Most likely, an AI model that detects specific sounds is running directly on those devices. No need to transfer anything to Google's servers for analysis =)
From what I have heard you don't need any fancy AI models for detecting either of these sounds. Some of the older alarms were using classic signal processing to to this decades ago.
Similarly glass-break detectors for home security systems have done this for years.
The advantage of an ML model is that you can do multi-class prediction for a sound clip with somewhat arbitrary complexity and the cost of execution is more or less the same even if you add an extra class or two. It's just an extra row in your output prediction vector. By complexity I mean signals that don't have an obviously characteristic spectrum, like glass smashing. A typical CNN backbone is capable of classifying hundreds if not thousands of classes with high accuracy - even the edge architectures. Always-on detection tends to use very compact networks (kB in size) that will run on low-power ARM cores, or even specialist ASICs, but even so 20-30 common audio event types seems very feasible.
For people worrying about sending data back, there's no reason why you'd do this off-device. The exception might be that you feedback to Google that there was a false alarm, so they can use your sound clip as a negative training example. Just a guess there, but Tesla does this extensively for Autopilot - they deploy models in your car and specifically ask it to capture images of rare events (Andrej Karpathy gave an example of tree-occluded stop signs).
Well they might do it with AI, there are however some issues, constantly running sounds through ML models is power hungry which is as far as i know why devices such as these optimize a lot for commands prompts such as "OK google" which is when the ML loop actually starts.
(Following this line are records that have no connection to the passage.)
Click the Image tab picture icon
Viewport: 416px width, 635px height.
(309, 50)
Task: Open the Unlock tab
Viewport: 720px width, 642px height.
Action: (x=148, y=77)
On the other smoke alarm sound is very easy to detect with classical methods so might be extremely cheap to run it without any ML.
> constantly running sounds through ML models is power hungry which is as far as i know why devices such as these optimize a lot for commands prompts such as "OK google" which is when the ML loop actually starts.
How power hungry is it actually? I'd only have to run it on the big model if a pretty dumb model thinks that the voice is even in the audio stream.